Ultimately, to ensure accommodations for patients with circadian disorders, they must be given a seat at the disabilities table. Receiving a place within the growing disabilities movement would achieve several things. It would reshape the experience of impairment, bringing circadian disorders into the arena of medical diseases requiring accommodations, which ultimately would chip away at stigma. On a structural level, empowering patients would change the culture of institutions that have traditionally failed to accommodate circadian disability by combatting long-standing ableism, thereby forwarding the argument that people with disabilities live with functioning that differs from that of those without disabilities but that ought not be the basis for deviance and inferiority.7 From a pragmatic standpoint, creating disability policy for circadian dysfunction means confronting structural barriers.
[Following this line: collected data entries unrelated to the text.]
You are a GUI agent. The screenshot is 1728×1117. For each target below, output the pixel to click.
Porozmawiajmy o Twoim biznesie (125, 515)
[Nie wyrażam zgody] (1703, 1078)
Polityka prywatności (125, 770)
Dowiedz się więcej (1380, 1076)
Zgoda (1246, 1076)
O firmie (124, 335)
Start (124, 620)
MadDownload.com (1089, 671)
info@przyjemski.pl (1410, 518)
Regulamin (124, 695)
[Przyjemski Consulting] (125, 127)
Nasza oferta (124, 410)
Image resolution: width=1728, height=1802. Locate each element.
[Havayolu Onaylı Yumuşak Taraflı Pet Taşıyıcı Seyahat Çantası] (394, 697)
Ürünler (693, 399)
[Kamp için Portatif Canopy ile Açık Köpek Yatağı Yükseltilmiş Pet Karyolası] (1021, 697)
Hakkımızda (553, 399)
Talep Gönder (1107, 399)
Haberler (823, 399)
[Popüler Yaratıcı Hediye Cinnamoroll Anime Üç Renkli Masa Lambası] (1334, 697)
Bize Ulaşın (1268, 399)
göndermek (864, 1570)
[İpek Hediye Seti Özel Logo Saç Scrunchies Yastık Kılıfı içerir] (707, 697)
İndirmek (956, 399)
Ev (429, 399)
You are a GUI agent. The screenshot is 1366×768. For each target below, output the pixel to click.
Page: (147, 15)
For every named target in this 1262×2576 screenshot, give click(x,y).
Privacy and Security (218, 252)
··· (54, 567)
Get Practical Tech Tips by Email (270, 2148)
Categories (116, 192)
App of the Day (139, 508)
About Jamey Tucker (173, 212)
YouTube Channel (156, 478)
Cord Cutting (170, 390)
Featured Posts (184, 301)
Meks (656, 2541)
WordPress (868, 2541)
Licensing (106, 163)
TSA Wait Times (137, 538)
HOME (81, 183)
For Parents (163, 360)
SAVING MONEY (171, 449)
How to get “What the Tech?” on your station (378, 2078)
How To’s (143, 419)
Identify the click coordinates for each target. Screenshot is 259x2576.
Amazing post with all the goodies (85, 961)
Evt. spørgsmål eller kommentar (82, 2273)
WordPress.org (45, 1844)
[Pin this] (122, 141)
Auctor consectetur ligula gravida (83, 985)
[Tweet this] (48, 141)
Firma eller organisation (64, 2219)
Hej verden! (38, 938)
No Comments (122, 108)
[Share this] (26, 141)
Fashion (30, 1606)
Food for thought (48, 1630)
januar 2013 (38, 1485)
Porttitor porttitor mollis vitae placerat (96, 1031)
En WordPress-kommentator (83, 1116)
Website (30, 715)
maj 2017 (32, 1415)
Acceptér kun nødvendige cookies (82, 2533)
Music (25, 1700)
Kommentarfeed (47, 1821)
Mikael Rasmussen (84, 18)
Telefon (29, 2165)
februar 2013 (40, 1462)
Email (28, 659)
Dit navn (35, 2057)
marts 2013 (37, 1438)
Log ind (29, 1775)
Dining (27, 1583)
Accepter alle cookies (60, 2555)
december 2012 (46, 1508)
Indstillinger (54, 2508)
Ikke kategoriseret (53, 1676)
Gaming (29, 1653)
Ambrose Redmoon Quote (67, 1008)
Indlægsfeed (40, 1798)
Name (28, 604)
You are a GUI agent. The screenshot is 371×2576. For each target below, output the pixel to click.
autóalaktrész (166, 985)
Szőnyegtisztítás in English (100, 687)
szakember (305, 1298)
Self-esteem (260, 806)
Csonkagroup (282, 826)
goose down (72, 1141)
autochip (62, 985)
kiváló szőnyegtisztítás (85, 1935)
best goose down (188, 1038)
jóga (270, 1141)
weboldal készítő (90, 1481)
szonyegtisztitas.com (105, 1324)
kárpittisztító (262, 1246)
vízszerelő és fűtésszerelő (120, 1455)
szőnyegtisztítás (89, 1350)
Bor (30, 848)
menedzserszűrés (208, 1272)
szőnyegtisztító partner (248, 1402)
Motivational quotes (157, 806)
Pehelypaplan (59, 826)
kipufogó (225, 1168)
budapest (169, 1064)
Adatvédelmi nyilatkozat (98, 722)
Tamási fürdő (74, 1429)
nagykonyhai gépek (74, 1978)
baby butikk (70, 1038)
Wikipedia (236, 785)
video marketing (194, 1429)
For example, because the objective levels of “impairment” required by Social Security disability benefits may not be met by those with an invisible disability, such as circadian dysfunction, laws, policies, and other social structures that perpetuate denial of disability recognition and accommodation will need to be challenged. Expanding the notion of invisible disability as it pertains to circadian disorders will need to become a centerpiece of advocacy for disability accommodations for circadian dysfunction.
Present and Future
Much work remains to be done in the way of ethical delivery of care for patients with circadian disorders to right the medical community’s historical wrongs of stigma and ableism and to bolster social policies that promote inclusion and empowerment. Discoveries in circadian science have paved the way for pathophysiological distinctions that medicine has recognized as quantifiable and veritable disorders. However, the secondary impacts of this paradigm shift have created inequities in access to care and called attention to the need for disability rights for those afflicted by circadian disorders.